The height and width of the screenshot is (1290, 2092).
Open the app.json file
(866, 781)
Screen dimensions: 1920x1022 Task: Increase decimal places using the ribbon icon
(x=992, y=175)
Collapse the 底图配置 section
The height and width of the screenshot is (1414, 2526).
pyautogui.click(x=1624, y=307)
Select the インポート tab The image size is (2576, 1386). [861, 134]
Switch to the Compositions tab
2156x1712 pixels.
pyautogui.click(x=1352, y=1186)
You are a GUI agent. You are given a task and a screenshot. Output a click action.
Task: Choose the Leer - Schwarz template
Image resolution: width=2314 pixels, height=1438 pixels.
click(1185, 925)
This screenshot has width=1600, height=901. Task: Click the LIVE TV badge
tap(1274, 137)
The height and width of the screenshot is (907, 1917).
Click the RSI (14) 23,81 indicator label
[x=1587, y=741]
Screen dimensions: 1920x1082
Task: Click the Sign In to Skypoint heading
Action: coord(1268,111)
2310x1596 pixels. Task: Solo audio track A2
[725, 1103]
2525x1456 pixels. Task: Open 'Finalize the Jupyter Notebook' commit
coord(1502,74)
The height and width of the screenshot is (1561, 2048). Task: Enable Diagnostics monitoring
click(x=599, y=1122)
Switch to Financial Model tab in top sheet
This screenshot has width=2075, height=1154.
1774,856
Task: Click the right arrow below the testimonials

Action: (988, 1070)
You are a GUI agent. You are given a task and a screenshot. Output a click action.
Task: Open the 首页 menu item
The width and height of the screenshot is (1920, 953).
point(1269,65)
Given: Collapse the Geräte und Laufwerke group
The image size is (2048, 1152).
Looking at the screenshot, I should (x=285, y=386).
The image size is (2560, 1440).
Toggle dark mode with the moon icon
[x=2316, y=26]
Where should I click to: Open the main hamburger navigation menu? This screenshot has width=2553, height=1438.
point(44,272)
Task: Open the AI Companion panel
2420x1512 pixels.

________

All lines from the one with "Task: Click the right" through the final line of the listing above are to be restated word for word; the lines before it are left out.

Solution for this problem:
Task: Click the right arrow below the testimonials

Action: (988, 1070)
You are a GUI agent. You are given a task and a screenshot. Output a click action.
Task: Open the 首页 menu item
The width and height of the screenshot is (1920, 953).
point(1269,65)
Given: Collapse the Geräte und Laufwerke group
The image size is (2048, 1152).
Looking at the screenshot, I should (x=285, y=386).
The image size is (2560, 1440).
Toggle dark mode with the moon icon
[x=2316, y=26]
Where should I click to: Open the main hamburger navigation menu? This screenshot has width=2553, height=1438.
point(44,272)
Task: Open the AI Companion panel
2420x1512 pixels.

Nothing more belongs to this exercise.